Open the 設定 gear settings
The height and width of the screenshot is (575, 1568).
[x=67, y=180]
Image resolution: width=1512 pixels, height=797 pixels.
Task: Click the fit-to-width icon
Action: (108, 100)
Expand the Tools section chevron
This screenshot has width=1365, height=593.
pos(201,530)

◇ ◇ ◇ ◇

- The request
Express every line of the data above as a JSON list of strings, one string per line, leaving out blank lines.

- Answer to this task
[
  "Open the 設定 gear settings",
  "The height and width of the screenshot is (575, 1568).",
  "[x=67, y=180]",
  "Image resolution: width=1512 pixels, height=797 pixels.",
  "Task: Click the fit-to-width icon",
  "Action: (108, 100)",
  "Expand the Tools section chevron",
  "This screenshot has width=1365, height=593.",
  "pos(201,530)"
]